Il secondo, e forse più significativo, era la circostanza che il reato fosse stato commesso mentre l’imputato si trovava già sottoposto alla misura cautelare dell’obbligo di presentazione alla polizia giudiziaria. Questo fatto dimostra un’evidente noncuranza per i provvedimenti dell’autorità giudiziaria e una spiccata capacità a delinquere, elementi che rendono ingiustificata la concessione di un beneficio premiale come le attenuanti generiche. La Corte ha quindi ritenuto la motivazione della sentenza impugnata del tutto logica e adeguata, respingendo il ricorso.
Conclusioni e Implicazioni Pratiche
Questa pronuncia rafforza il principio secondo cui la valutazione delle attenuanti generiche è un giudizio ampiamente discrezionale del giudice di merito, il cui sindacato in sede di legittimità è limitato alla verifica della logicità e coerenza della motivazione. In pratica, la decisione sottolinea che la condotta complessiva dell’imputato, inclusi i precedenti penali e il comportamento tenuto durante l’esecuzione di altre misure giudiziarie, assume un peso determinante. Commettere un nuovo reato mentre si è già sotto il controllo dell’autorità giudiziaria è una circostanza che, da sola, può legittimamente precludere l’accesso a qualsiasi forma di sconto di pena basato sulla clemenza.

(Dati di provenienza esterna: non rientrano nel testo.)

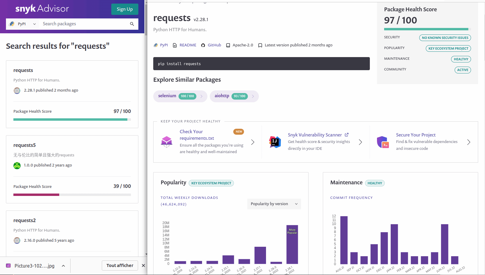Click the Secure Your Project shield icon

pyautogui.click(x=383, y=142)
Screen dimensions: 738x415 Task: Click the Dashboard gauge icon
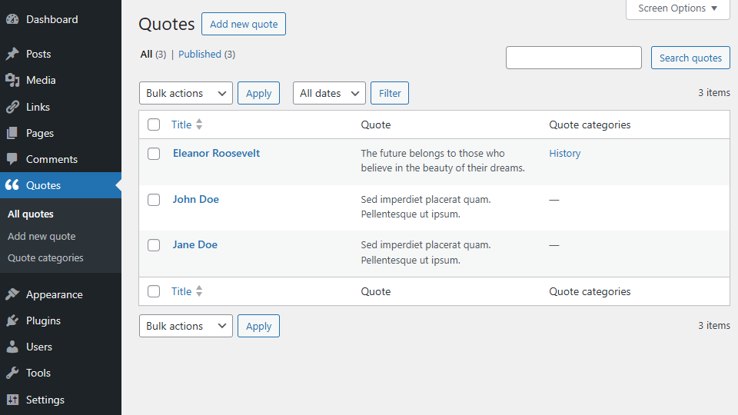point(12,19)
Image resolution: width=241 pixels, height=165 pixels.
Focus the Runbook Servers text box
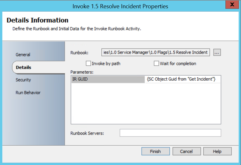tap(170, 133)
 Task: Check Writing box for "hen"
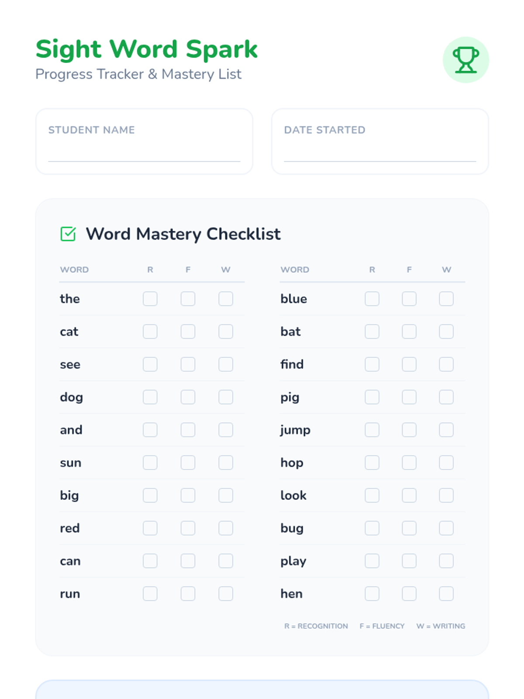446,594
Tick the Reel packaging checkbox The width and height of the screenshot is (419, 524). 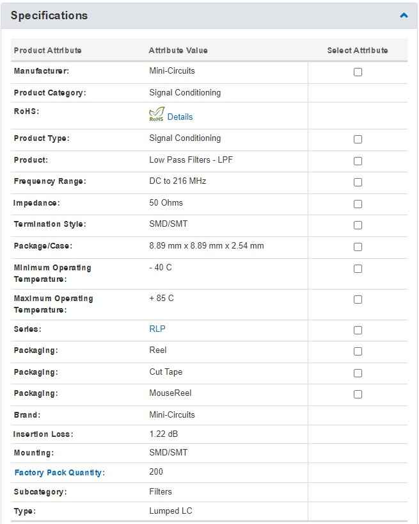pyautogui.click(x=358, y=352)
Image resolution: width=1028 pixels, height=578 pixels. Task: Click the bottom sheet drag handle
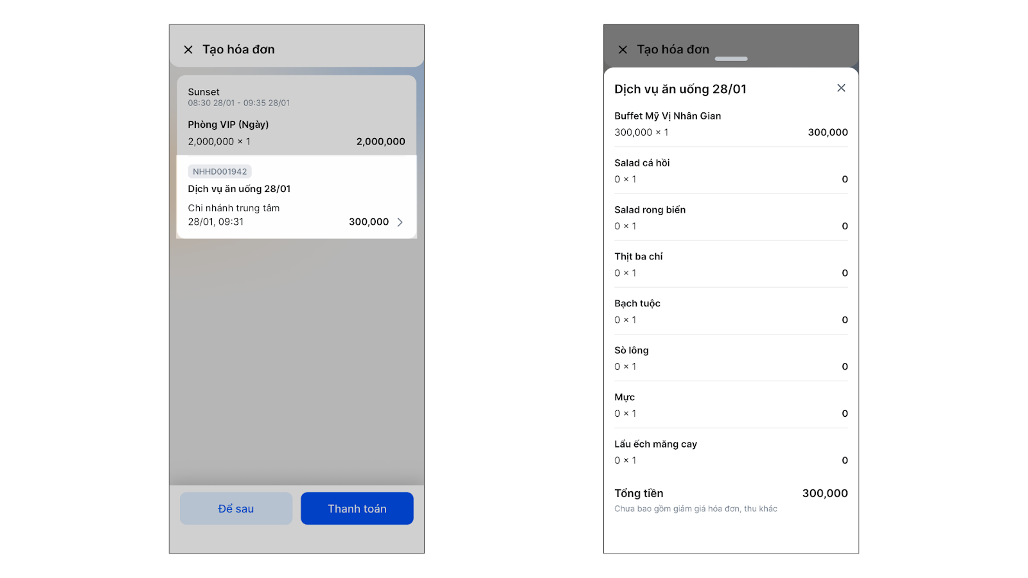(x=731, y=59)
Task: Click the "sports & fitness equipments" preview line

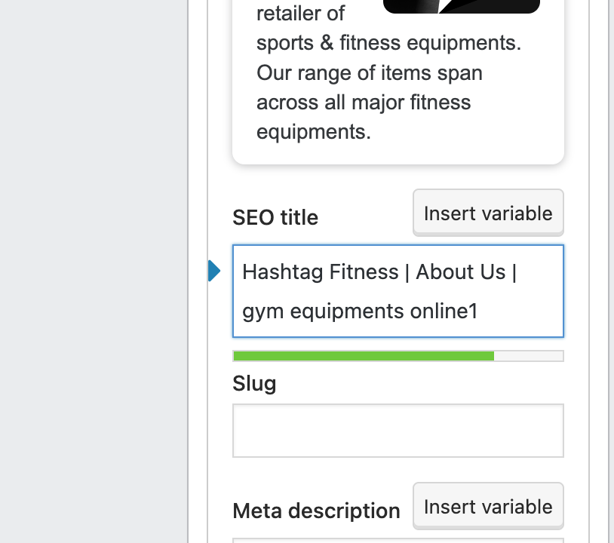Action: click(x=388, y=43)
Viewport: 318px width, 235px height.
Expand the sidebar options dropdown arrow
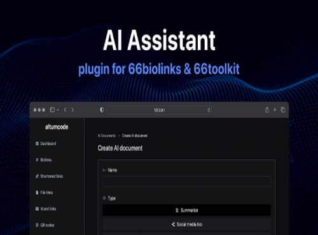pyautogui.click(x=58, y=110)
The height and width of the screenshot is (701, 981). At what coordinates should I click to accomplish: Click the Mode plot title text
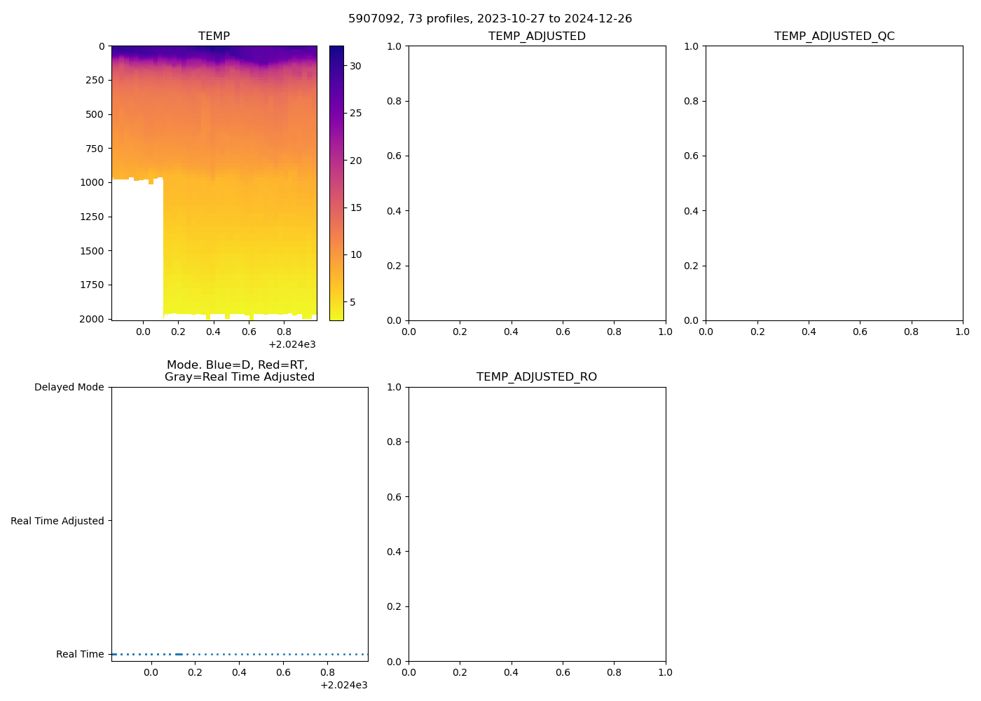[x=239, y=371]
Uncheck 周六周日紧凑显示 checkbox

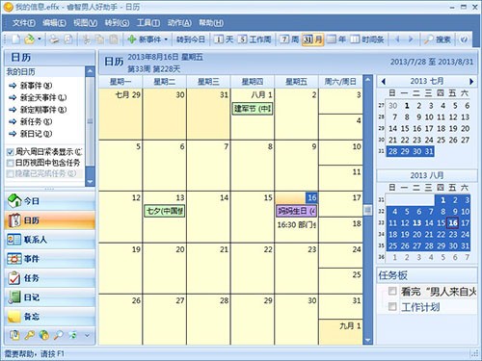11,152
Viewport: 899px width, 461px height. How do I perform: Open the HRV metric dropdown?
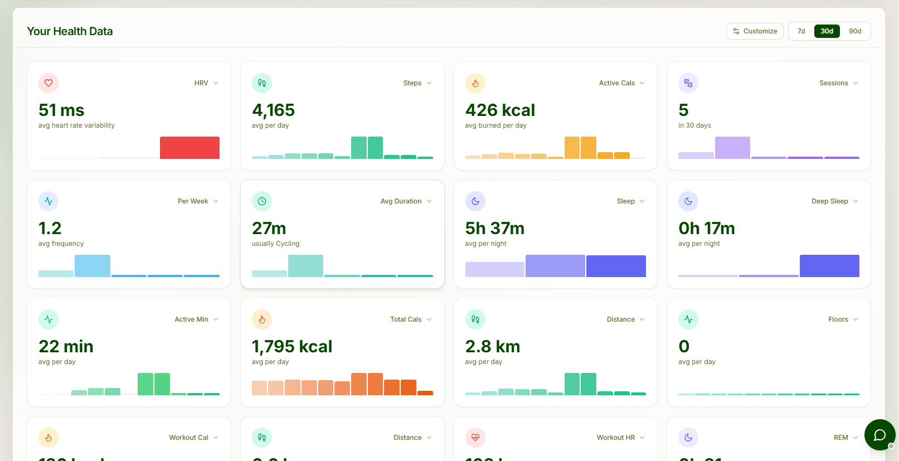(x=206, y=83)
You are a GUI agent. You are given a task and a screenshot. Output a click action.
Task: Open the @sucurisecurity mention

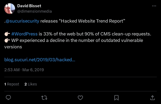click(22, 21)
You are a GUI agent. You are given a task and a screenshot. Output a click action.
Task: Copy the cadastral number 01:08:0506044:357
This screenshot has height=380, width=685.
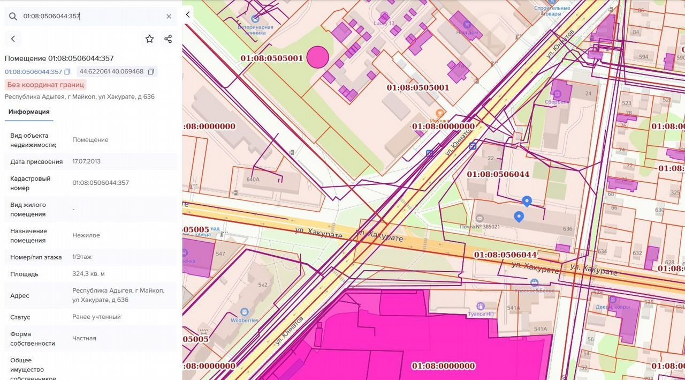(x=67, y=72)
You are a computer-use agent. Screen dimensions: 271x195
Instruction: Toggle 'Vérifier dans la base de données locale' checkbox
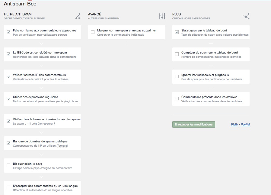pos(8,121)
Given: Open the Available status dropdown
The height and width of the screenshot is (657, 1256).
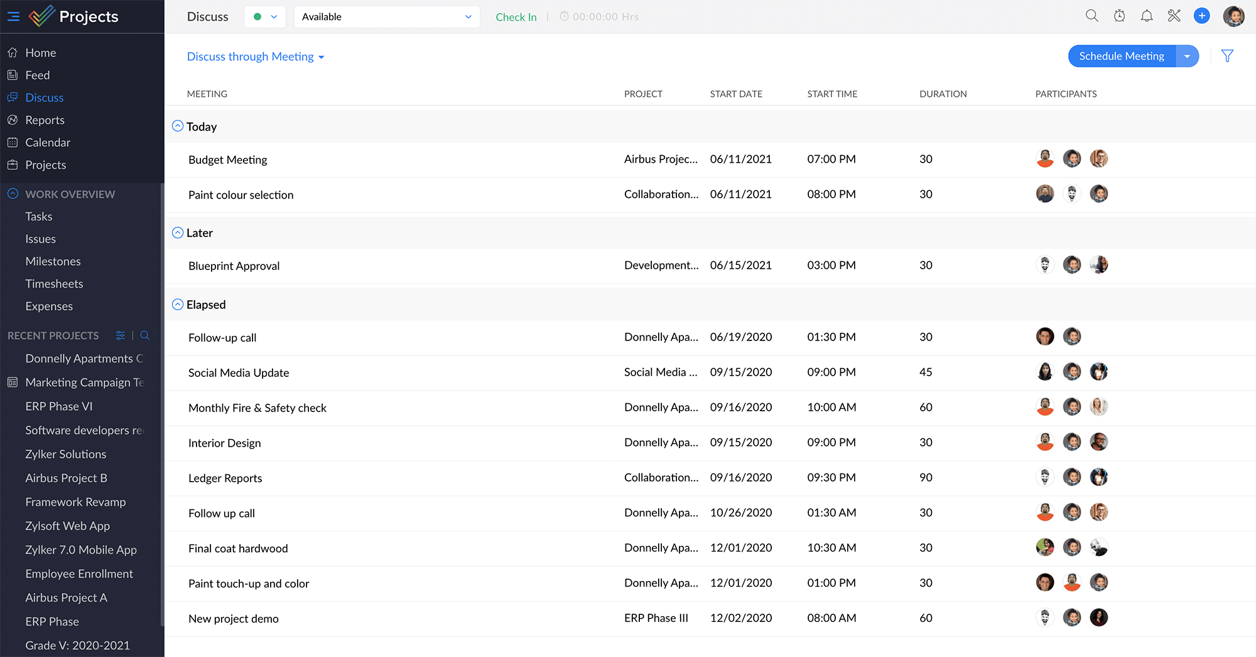Looking at the screenshot, I should coord(386,17).
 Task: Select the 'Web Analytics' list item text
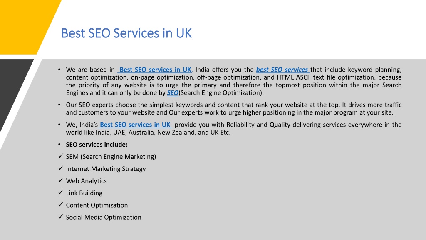(x=86, y=181)
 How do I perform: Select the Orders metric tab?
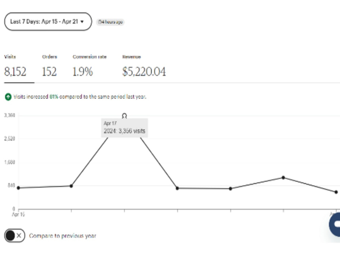[x=49, y=66]
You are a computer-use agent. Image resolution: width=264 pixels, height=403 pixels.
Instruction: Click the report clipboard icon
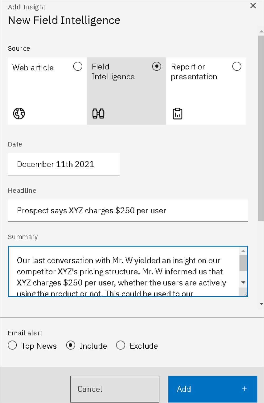tap(177, 114)
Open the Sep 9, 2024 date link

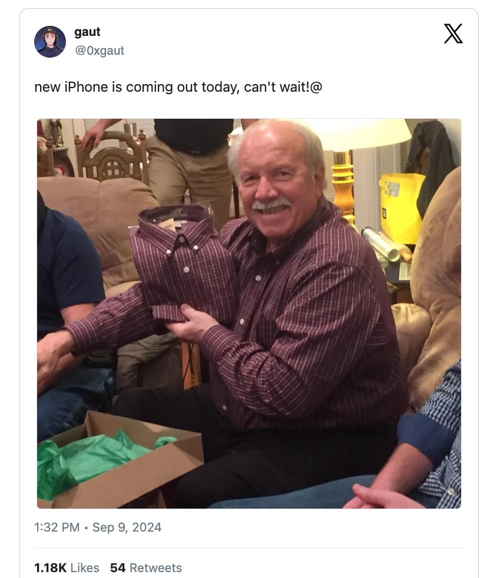click(x=127, y=527)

Quali sono i criteri per negare le attenuanti generiche?
Secondo la Corte, il giudice non deve analizzare tutti gli elementi favorevoli o sfavorevoli, ma può basare la sua decisione sugli aspetti che ritiene decisivi. Gli altri elementi si considerano implicitamente superati dalla valutazione complessiva.
Commettere un reato mentre si è sottoposti a una misura cautelare ha conseguenze sulla pena?
Sì, la sentenza conferma che commettere un reato mentre si è sottoposti a una misura cautelare, come l’obbligo di firma, è un fattore negativo molto rilevante che può giustificare pienamente il diniego delle attenuanti generiche.
Qual è stato l’esito finale del ricorso in Cassazione?
Il ricorso è stato dichiarato inammissibile. Di conseguenza, il ricorrente è stato condannato al pagamento delle spese processuali e al versamento di una somma di tremila euro in favore della Cassa delle ammende.